Following the Eric Garner verdict, New York cops can look forward to having their heads examined for
                                    “unconscious bias” by federal thought police unleashed by Attorney General Eric Holder.
The
                                    NYPD can expect to undergo the same kind of “de-biasing” training that Holder put departments in Seattle, New
                                    Orleans, St. Louis and several other cities through while investigating them for alleged civil rights violations.
Federal trainers teach cops not only to think twice about stopping or questioning suspects of color, but also to
                                    ignore signs of criminal behavior and threat indicators they’ve gleaned from years of street experience. That puts their
                                    own lives in danger — and risks the safety of residents.
The Justice Department’s
                                    unprecedented shift from prosecuting intentional discrimination to investigating unconscious or “implicit” bias
                                    began long before Ferguson, Mo. It’s part of a “racial justice” movement launched by the Obama administration
                                    to “reform” the criminal justice system. 
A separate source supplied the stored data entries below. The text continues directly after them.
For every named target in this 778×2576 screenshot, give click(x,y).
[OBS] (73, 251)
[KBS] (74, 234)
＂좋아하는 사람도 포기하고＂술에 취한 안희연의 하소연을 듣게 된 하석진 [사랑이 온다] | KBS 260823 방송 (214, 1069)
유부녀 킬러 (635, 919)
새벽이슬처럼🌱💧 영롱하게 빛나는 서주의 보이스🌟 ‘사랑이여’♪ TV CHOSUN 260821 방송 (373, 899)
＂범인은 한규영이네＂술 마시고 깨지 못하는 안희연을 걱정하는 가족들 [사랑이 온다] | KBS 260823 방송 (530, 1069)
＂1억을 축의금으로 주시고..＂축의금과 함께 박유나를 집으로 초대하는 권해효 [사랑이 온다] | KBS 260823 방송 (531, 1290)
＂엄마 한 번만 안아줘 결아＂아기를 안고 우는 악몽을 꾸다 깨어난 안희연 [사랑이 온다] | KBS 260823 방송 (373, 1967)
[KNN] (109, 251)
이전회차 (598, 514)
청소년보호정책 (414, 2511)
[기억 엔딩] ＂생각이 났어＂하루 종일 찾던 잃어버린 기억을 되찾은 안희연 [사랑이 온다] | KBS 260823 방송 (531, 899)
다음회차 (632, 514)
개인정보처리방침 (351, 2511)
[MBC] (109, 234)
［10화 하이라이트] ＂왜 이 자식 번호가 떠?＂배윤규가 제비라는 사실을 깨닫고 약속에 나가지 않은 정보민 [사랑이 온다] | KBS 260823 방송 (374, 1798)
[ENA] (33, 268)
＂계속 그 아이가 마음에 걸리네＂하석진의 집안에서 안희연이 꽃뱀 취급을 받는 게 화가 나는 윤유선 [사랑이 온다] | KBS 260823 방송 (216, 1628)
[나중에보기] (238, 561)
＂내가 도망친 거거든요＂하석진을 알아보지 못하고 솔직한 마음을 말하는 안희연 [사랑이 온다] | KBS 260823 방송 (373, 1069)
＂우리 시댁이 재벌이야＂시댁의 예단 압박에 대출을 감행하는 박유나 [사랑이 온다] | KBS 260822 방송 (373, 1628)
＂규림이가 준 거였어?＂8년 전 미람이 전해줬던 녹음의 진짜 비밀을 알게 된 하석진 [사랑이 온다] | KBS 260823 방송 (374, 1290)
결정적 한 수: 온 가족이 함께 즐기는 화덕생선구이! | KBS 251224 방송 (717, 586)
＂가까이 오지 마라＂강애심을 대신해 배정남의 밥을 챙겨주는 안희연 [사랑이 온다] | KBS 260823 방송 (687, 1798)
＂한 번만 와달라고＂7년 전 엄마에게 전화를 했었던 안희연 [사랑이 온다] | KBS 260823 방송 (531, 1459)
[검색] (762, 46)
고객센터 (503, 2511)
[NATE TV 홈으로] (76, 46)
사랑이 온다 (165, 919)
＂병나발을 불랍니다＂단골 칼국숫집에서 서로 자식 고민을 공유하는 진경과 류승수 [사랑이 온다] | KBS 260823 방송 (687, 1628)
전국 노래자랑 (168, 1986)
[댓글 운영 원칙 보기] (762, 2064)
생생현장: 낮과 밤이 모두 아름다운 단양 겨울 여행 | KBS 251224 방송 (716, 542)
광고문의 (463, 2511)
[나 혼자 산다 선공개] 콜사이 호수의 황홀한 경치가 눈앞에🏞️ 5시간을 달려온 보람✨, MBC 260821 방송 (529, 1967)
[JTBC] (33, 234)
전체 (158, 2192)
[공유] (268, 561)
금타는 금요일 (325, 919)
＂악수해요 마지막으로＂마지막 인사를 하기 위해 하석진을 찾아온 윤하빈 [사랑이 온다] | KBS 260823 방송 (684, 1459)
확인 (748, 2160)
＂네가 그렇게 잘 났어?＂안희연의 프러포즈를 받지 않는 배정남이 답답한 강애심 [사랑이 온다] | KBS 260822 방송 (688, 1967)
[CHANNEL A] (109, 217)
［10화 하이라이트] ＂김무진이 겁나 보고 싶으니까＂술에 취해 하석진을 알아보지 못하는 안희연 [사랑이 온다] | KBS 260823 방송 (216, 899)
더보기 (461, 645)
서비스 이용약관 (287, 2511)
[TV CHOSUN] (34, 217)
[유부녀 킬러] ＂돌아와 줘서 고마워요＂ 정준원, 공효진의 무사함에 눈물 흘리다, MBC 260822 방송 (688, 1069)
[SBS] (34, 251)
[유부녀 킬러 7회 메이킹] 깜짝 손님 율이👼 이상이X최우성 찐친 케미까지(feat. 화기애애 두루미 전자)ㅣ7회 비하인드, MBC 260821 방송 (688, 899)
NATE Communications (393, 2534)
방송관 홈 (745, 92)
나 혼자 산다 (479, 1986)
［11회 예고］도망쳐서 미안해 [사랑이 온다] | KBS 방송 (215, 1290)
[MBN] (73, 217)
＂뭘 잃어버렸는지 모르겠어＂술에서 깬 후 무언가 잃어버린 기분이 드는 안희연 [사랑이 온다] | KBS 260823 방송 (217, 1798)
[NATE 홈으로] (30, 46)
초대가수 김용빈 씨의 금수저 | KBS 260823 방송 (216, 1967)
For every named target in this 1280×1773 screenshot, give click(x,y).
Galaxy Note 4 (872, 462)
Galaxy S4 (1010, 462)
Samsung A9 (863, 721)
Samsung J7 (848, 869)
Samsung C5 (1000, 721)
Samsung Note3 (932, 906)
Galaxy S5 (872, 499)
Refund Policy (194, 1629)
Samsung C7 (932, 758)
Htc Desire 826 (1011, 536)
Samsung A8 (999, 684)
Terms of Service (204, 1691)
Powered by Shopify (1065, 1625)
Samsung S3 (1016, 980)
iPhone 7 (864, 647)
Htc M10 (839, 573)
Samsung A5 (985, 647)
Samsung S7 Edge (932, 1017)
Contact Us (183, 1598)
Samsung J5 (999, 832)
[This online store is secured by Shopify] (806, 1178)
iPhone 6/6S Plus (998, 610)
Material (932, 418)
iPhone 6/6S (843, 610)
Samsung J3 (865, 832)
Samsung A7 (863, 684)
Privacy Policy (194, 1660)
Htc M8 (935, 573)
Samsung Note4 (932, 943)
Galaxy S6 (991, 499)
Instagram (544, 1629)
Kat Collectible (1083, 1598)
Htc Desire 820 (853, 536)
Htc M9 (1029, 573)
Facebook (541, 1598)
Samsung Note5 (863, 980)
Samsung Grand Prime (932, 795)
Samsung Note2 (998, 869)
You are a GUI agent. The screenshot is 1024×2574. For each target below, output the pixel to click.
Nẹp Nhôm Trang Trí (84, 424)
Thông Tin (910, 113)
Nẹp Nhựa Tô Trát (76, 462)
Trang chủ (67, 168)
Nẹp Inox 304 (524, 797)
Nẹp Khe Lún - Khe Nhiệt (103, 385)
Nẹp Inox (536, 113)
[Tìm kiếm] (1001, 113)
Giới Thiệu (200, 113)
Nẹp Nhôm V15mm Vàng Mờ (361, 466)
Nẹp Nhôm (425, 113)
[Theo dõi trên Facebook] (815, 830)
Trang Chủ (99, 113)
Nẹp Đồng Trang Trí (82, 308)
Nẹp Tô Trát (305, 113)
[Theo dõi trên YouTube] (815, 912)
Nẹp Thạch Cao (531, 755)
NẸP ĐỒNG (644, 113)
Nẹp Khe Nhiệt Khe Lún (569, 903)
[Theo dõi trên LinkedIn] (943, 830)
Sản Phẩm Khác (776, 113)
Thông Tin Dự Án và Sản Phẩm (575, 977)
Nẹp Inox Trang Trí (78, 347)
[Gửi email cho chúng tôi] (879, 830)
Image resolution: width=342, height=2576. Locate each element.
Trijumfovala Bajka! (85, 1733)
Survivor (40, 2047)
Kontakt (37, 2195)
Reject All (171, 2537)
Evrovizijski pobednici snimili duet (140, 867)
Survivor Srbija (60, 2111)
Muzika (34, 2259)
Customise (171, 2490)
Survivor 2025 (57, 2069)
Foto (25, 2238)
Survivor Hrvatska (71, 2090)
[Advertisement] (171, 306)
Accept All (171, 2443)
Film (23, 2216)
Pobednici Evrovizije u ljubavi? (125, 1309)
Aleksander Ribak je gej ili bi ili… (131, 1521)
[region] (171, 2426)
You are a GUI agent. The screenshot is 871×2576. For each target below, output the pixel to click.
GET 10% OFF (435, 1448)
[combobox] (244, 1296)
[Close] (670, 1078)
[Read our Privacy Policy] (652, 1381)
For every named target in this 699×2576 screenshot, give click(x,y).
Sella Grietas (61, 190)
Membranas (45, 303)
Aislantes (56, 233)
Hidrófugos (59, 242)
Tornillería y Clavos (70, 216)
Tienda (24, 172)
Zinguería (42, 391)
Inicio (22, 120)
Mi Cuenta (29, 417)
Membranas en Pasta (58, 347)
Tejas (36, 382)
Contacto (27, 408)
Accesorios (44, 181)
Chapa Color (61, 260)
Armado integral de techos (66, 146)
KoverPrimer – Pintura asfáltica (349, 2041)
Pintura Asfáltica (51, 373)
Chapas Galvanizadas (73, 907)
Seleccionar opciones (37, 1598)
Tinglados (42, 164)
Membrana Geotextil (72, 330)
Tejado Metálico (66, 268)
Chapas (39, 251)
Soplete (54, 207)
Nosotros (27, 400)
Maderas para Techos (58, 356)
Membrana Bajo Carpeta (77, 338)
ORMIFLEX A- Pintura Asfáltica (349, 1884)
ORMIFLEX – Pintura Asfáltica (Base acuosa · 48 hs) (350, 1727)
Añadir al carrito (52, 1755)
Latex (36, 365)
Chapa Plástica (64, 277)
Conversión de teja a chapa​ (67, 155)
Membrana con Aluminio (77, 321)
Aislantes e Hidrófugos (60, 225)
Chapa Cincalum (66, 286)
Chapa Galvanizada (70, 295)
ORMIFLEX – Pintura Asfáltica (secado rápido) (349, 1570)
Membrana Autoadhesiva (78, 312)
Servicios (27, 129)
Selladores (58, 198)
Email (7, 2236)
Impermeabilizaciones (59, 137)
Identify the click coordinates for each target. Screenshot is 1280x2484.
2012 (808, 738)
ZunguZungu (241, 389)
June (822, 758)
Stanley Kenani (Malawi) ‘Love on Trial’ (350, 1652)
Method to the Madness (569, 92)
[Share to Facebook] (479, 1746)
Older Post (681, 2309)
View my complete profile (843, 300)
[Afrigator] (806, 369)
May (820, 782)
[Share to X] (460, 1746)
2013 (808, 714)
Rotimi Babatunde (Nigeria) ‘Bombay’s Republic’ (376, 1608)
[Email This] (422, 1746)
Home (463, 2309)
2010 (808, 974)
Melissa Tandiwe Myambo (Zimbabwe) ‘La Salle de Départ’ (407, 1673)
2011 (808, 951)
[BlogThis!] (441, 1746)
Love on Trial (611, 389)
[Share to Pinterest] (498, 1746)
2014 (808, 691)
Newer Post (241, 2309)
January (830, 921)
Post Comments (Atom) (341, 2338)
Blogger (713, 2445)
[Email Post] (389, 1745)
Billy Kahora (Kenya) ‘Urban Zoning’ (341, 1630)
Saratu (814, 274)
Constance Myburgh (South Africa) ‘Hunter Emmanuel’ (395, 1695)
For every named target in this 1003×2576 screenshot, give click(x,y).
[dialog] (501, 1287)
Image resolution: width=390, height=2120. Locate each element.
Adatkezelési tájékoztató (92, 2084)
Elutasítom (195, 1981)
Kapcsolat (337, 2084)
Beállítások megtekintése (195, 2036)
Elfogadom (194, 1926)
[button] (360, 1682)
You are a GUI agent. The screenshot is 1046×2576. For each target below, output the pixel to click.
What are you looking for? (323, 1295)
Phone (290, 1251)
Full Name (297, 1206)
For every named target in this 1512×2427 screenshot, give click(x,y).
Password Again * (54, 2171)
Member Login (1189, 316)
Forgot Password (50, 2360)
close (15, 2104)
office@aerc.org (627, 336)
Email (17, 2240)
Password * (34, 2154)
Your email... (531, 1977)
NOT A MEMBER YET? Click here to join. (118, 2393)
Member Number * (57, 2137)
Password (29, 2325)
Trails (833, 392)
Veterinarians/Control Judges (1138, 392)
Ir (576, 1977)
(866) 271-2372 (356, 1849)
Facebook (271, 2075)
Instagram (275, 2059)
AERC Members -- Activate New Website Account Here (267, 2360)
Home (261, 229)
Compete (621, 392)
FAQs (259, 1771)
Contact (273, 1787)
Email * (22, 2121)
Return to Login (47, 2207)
In the past five years, Holder has
                                    more than doubled the number of police department probes compared with the previous five years, opening more than 20 investigations
                                    and pressuring 15 consent orders to stop “biased policing” and other alleged violations.
What’s
                                    striking about these federally mandated orders is the lack of evidence investigators found to show cops stopped and arrested
                                    black people simply because of bias. They assumed, but couldn’t prove, they targeted blacks due to an automatic and
                                    unfair association between them and crime and not because they actually committed crimes.